The role of CCl4 biotransformation in the activation of hepatocyte phospholipase C in vivo and in vitro.

Rats treated with a single 0.5 ml/kg dose (ip) of CCl4 exhibited a threefold increase in liver microsomal phospholipase C (PLC) activity that was enhanced by phenobarbital and diminished by metyrapone pretreatment, respectively. Hepatocytes and hepatocellular fractions exposed to 0.5 mM CCl4 in vitro also exhibited a rapid rise in PLC activity that was reduced by metyrapone. Metyrapone also reduced the CCl4-related increase in the PLC-mediated reductions in cellular phosphatidylcholine content. The influence of CCl4 biotransformation on the activation of liver cell PLC was assessed in vitro. Covalent binding of 14CCl4 metabolites to isolated hepatocyte proteins and lipids was linear through 20 min of incubation and then quickly plateaued. The association of CCl4 metabolites with cellular phospholipids was inhibited by metyrapone and preceded the CCl4-dependent rise in PLC activity.
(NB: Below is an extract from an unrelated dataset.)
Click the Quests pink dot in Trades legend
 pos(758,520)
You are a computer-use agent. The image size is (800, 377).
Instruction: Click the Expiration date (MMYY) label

CCl4-mediated increases in PLC activity were rapid and preceded reductions in cell viability. The translocation of cytosolic PLC to membranes such as the endoplasmic reticulum may explain the rapid, metabolite-dependent activation of PLC.PLC activation by haloalkanes was proportional to dose and incubation time in the order of CBrCl3 greater than CCl4 greater than CHCl3 greater than CFCl3 which corresponds to the observed hepatotoxic potential of these agents in vivo and in vitro. Haloalkane-dependent increases in PLC activity were inhibited by metyrapone. These results suggest that chemical metabolites activate PLC in vitro and in vivo. Therefore, the activation of a PLC that degrades membrane phospholipids may represent an important step in the pathogenic scheme of chemical-mediated liver cell necrosis.